N. and M. exchanged a look.
"This is the part that shows it's a TV show," N. said. "That's what people think: 'They will look after me.' I've been sold out for drugs and money so many times" — sometimes, she said, after she had passed out.
"Realistically," added M., "that would've ended so badly."
Set against the national opiate epidemic, the amount of drugs used by the show's youngsters is eye-popping.
M. felt that even though Euphoria showed addiction's consequences, it still fed the idea that heavy drug use was normal and exposed it to people who otherwise might not have been exposed. She hated the idea of, say, her younger sister watching it. On the other hand, it was accurately displaying something that, for her at least, rang true. "Maybe having just gone through a lot of that stuff, I don't want other people to," she said. "It's a delicate balance."
Levinson, the show's creator, said in an email that the show was "not a cure or solution," and that if someone struggling with addiction might find it triggering, they should not watch. "My ultimate hope is to inspire compassion and empathy for those battling addiction," Levinson wrote.
N. said that not everyone would see the show the way she did: as an addict. Growing up, she took drug cues from every show that depicted drug use, be it Skins or Nurse Jackie or Degrassi: The Next Generation. Even when the characters lost everything, N. said, the shows still made her want to get high, because she felt invincible, and like there was no tomorrow.
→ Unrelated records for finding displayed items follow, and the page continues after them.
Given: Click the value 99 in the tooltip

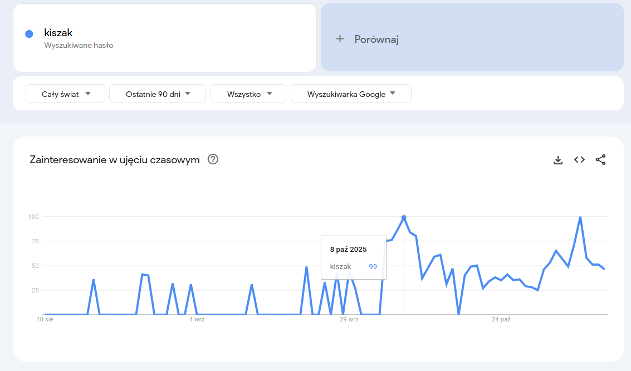Looking at the screenshot, I should [373, 267].
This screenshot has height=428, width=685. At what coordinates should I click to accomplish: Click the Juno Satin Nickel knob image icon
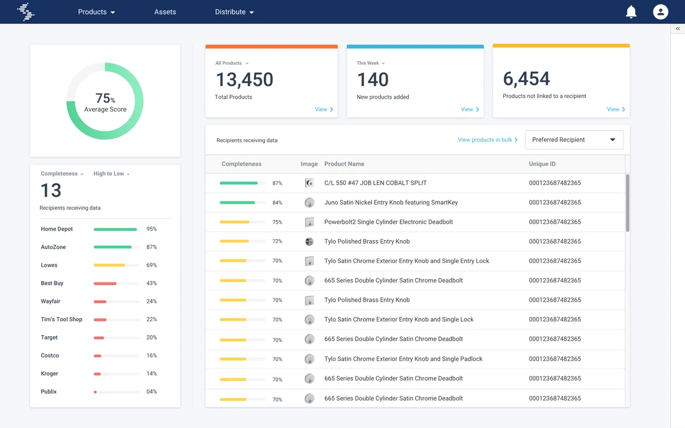(309, 203)
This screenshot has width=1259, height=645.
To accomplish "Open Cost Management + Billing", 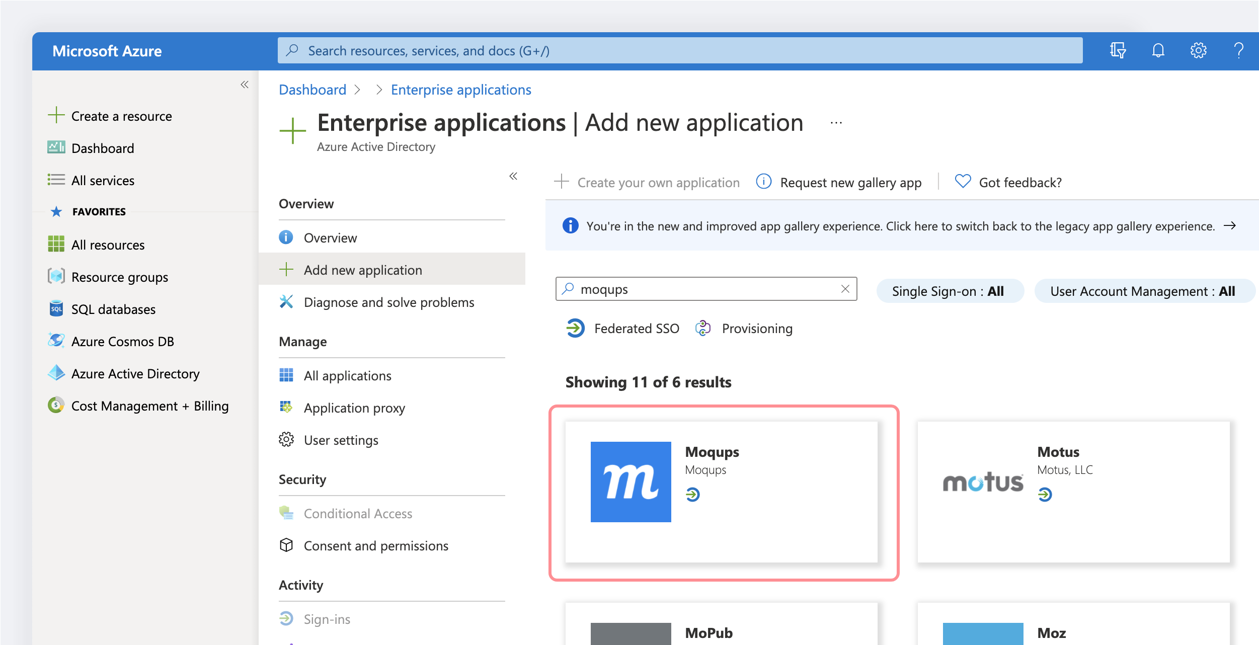I will click(150, 406).
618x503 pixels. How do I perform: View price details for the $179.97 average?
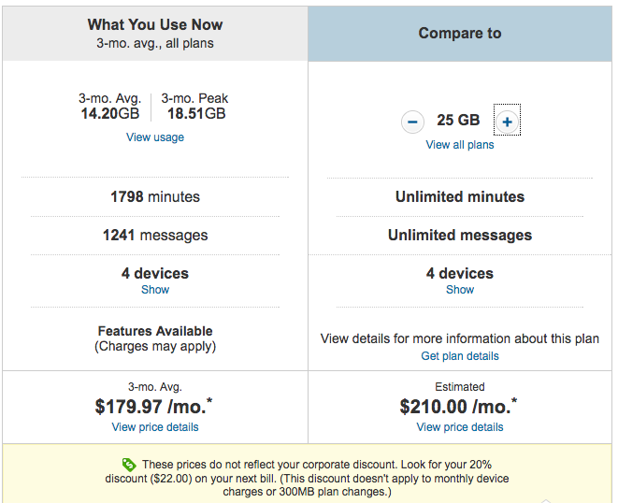pos(155,427)
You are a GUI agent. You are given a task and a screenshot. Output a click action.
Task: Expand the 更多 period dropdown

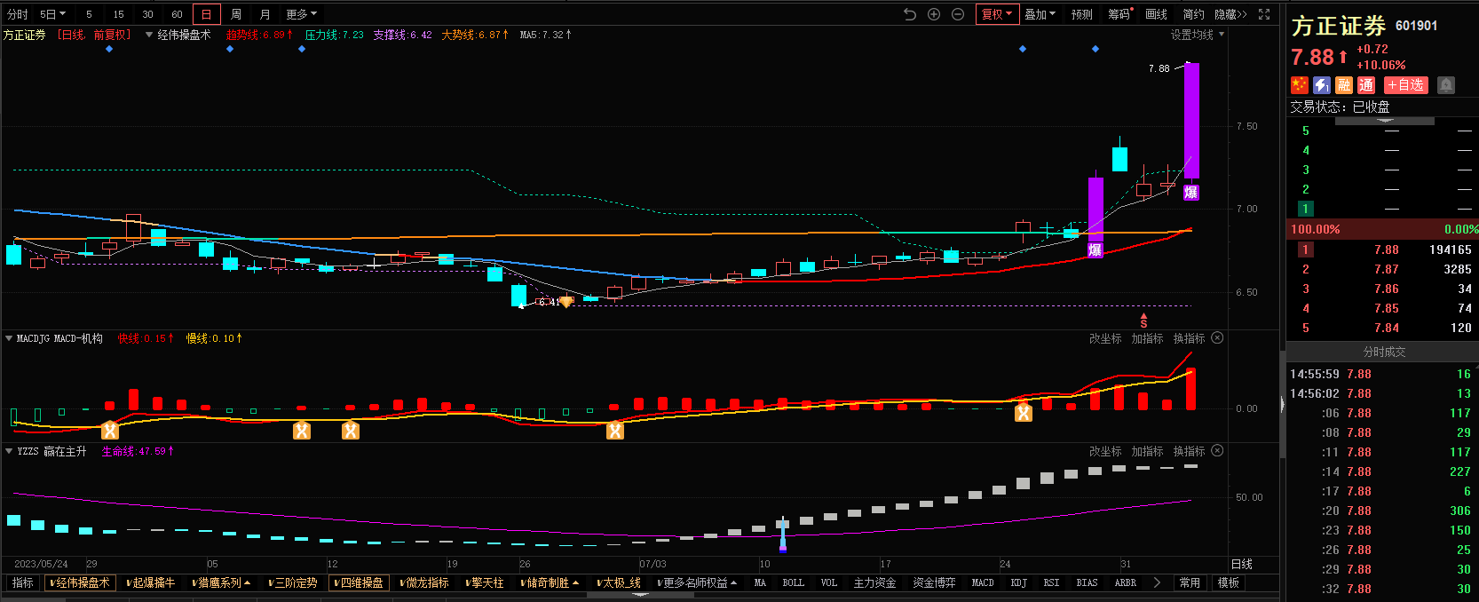click(x=301, y=14)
And though she sees a drug culture "everywhere" these days, she believes that not everyone who uses drugs is susceptible to getting hooked. She pointed to one of her cousins — a 16-year-old who worships trap music and all its drug references — who smokes marijuana and thinks that Lean, the high-inducing cough-medicine concoction, is the best thing ever. But, unlike the teenage N., her cousin does not do drugs all the time. Unlike N., N. said, her cousin does not seem to be an addict.
"If you're going to get influenced, you're going to get influenced," N. said. "It doesn't matter if it's a show or an ad for beer. It's all about the kind of person you are."